• [TRAVAIL DEMANDÉ]: Recopiez en entier, mot pour mot, le texte sur le Footbelgate.

• [PASSAGE DU TEXTE]:
===============

Footbelgate : De rebondissements en coups de théâtre, que de questions !

Image de une : Copyright Pad’R. Dessin paru dans l’émission « La Tribune » (RTBF) le 22.10.2018 et reproduit avec l’aimable autorisation de l’auteur.

Une loi initialement destinée à renforcer la sécurité nationale est utilisée par le principal inculpé et va s’appliquer pour la toute première fois. Presque tout le monde est sorti de cabane, sous conditions, évidemment. Les inculpations s’affinent. Les ténors du barreau y vont de leur opinion. On y voit un chouïa moins trouble dans qui bidouille dans quoi, tout en continuant à nager la brasse dans un merdier sans nom. Et d’aucuns souillent leur pantalon.

===============

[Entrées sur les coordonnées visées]
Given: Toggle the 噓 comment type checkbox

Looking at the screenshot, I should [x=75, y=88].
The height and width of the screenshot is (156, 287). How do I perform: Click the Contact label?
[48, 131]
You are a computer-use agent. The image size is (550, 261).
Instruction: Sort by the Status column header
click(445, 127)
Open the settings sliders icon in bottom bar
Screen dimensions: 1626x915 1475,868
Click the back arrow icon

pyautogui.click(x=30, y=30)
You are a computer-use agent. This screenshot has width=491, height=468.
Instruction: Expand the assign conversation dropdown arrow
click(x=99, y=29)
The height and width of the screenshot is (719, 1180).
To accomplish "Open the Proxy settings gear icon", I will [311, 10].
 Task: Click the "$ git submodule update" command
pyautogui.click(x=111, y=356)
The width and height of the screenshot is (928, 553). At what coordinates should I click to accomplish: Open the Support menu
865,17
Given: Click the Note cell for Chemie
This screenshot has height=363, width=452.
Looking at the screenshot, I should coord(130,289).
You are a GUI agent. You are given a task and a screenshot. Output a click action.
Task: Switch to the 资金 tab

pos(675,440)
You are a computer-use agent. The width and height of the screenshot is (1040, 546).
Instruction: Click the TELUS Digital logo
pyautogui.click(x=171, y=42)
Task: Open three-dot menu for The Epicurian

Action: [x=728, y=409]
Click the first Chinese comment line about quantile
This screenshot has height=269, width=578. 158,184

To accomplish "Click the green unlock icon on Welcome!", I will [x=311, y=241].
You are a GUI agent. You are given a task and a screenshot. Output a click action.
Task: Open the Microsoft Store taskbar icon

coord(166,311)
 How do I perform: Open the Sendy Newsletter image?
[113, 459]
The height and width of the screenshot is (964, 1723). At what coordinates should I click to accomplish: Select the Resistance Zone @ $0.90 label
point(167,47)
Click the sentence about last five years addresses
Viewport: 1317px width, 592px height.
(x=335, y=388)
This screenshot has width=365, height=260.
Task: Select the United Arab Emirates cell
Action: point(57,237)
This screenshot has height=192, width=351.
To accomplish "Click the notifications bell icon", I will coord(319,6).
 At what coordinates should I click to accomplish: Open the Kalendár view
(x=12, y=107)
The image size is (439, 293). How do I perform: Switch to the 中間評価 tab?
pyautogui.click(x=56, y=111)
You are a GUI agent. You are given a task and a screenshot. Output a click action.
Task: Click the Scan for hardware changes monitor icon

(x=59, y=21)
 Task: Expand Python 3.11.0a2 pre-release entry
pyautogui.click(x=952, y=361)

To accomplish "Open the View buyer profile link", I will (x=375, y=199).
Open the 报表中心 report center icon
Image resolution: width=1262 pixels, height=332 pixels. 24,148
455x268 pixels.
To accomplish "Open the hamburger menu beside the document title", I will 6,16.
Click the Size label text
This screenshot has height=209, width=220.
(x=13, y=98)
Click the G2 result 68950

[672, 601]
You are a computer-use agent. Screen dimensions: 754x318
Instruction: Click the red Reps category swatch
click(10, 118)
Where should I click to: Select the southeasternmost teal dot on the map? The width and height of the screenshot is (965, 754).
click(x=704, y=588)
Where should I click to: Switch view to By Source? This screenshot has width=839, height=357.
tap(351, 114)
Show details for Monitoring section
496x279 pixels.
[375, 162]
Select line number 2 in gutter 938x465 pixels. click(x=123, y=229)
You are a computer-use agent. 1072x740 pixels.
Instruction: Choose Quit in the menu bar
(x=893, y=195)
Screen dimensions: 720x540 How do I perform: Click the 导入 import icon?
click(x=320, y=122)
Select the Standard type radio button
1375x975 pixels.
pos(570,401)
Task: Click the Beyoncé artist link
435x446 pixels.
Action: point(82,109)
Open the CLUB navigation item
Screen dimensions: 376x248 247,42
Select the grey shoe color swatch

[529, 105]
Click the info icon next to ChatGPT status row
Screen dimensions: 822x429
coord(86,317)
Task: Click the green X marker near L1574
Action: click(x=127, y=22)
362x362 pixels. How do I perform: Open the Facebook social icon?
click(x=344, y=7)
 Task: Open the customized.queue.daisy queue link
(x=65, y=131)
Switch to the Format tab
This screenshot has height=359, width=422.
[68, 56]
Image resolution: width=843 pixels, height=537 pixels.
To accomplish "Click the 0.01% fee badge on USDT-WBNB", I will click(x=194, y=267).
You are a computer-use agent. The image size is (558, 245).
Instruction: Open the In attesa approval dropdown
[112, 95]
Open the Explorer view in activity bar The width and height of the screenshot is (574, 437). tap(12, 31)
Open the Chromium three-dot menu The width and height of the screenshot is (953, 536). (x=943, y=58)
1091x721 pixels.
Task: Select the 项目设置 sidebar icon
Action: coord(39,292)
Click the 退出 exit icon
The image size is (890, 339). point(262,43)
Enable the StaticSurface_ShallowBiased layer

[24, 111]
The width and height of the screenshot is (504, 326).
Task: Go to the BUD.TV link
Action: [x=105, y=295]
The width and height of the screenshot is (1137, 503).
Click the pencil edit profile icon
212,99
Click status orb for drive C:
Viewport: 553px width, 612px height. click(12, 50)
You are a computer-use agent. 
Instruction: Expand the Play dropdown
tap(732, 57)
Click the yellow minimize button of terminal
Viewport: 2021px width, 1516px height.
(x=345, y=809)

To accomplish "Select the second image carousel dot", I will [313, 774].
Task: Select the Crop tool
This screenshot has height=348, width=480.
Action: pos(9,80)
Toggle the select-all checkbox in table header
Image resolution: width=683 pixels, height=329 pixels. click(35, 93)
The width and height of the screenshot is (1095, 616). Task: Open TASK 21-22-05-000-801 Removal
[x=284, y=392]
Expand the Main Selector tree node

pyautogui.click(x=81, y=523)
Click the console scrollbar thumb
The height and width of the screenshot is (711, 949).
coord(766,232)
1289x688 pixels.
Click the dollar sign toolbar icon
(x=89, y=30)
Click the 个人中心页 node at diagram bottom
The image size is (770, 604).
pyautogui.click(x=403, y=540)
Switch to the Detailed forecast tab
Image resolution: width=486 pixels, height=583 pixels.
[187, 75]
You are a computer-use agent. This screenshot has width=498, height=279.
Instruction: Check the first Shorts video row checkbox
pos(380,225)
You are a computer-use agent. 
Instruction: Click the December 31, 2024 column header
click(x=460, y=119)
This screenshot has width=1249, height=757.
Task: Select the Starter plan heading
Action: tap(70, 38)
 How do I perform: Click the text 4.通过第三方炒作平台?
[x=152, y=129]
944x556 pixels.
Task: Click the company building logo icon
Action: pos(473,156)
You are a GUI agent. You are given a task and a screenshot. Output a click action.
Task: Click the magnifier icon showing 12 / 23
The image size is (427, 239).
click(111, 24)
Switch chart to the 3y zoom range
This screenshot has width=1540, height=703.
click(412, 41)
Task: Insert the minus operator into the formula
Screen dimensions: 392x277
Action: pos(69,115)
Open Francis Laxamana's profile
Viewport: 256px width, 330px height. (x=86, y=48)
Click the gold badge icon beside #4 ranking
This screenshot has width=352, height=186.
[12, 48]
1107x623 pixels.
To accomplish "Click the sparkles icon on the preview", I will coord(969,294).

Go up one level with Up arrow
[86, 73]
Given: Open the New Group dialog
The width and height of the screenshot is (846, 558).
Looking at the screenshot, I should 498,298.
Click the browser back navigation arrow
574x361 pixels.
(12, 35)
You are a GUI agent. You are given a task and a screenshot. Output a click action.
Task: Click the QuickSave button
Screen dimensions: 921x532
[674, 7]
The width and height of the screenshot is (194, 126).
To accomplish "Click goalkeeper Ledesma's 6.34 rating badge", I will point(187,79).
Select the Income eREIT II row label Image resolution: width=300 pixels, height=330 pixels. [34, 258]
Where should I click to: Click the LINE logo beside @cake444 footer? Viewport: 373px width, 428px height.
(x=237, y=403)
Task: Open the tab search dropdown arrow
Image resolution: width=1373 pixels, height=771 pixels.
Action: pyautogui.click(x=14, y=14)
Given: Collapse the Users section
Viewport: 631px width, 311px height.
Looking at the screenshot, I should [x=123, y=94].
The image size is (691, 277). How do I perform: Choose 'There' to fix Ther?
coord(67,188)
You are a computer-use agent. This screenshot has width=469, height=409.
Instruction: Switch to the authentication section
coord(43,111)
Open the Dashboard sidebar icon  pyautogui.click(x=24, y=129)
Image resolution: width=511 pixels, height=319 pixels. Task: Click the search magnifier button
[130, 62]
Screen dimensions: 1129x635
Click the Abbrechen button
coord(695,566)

===============

• [RÉSULTAT]:
Footbelgate : De rebondissements en coups de théâtre, que de questions !

Image de une : Copyright Pad’R. Dessin paru dans l’émission « La Tribune » (RTBF) le 22.10.2018 et reproduit avec l’aimable autorisation de l’auteur.

Une loi initialement destinée à renforcer la sécurité nationale est utilisée par le principal inculpé et va s’appliquer pour la toute première fois. Presque tout le monde est sorti de cabane, sous conditions, évidemment. Les inculpations s’affinent. Les ténors du barreau y vont de leur opinion. On y voit un chouïa moins trouble dans qui bidouille dans quoi, tout en continuant à nager la brasse dans un merdier sans nom. Et d’aucuns souillent leur pantalon.